Fig. 2. Behavioural results for the dopamine study.

a–e display the average learning curves, reflecting the absolute distance between the actual mean of the distribution and participants’ estimate of the mean distribution over 30 trials averaged over the three sessions for each participant. The distance between the prediction and the actual mean of the distribution defines performance error. Therefore, lower values of performance error are better. Asterisks indicate Bonferroni-corrected significant differences across conditions. a Performance was significantly better in the high-precision condition compared with the low-precision condition when combing all participants, especially at the beginning of the experiment. b There were no clear differences between groups when analysing trial-by-trial performance.
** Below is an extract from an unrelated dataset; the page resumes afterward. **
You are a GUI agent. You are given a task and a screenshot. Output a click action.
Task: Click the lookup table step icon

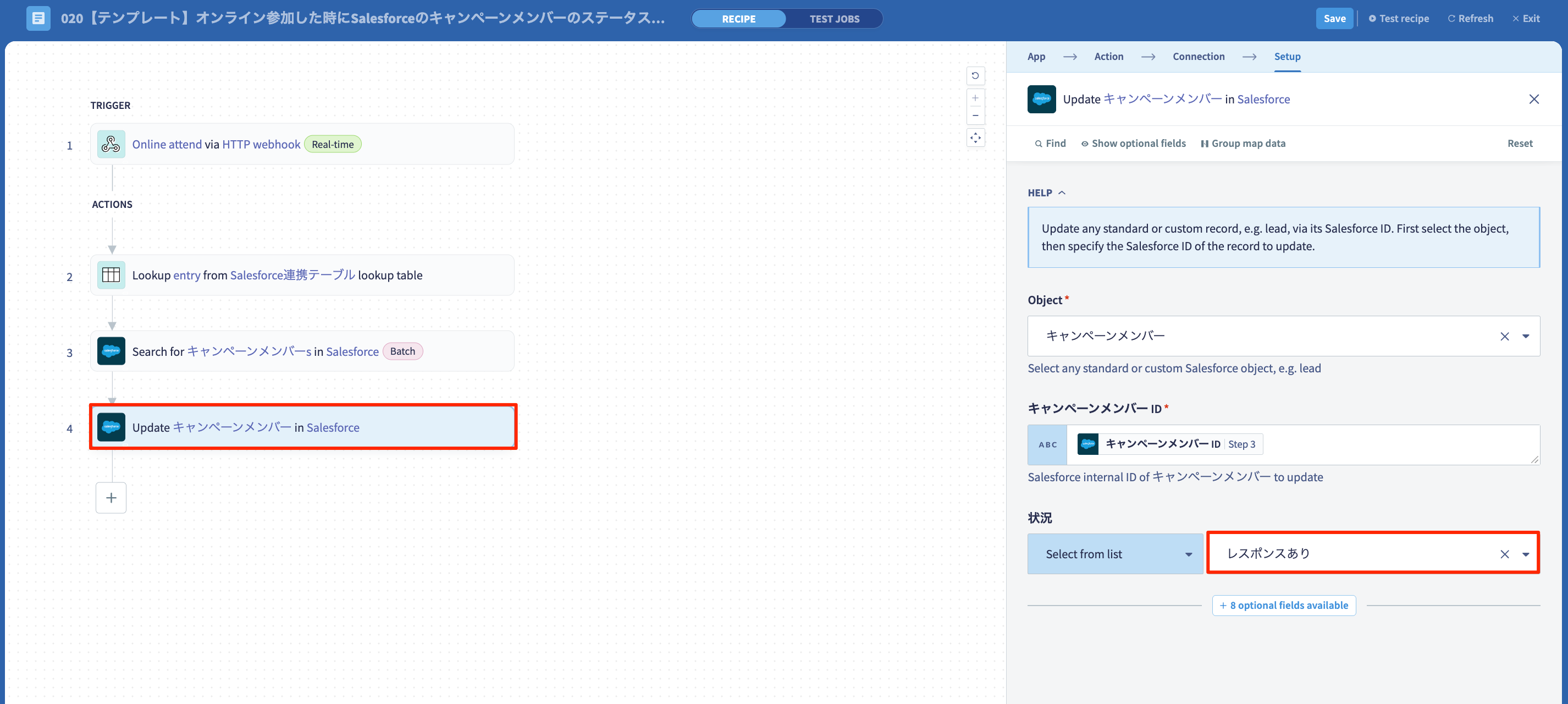(x=111, y=275)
The placebo (c), sulpiride (d) and bromocriptine (e) group showed only a significant difference between the precision conditions one or two trials in the beginning of the experiment. f Averaging performance error across all trials, we see overall better performance in the placebo condition compared with the sulpiride condition, and higher performance in more precision conditions. g Initial learning rate parameters are displayed here for the Pearce–Hall model. Initial learning rates were higher in the Bromocriptine condition compared with the sulpiride condition. h Learning rate decay parameters from the Pearce–Hall model are displayed here. Precision and group did not affect the learning rate decay parameter. i No differences were found in number of missed trials, and k scrolling distance. j Reaction times were quicker in the sulpiride group. Error bars represent standard error of the mean.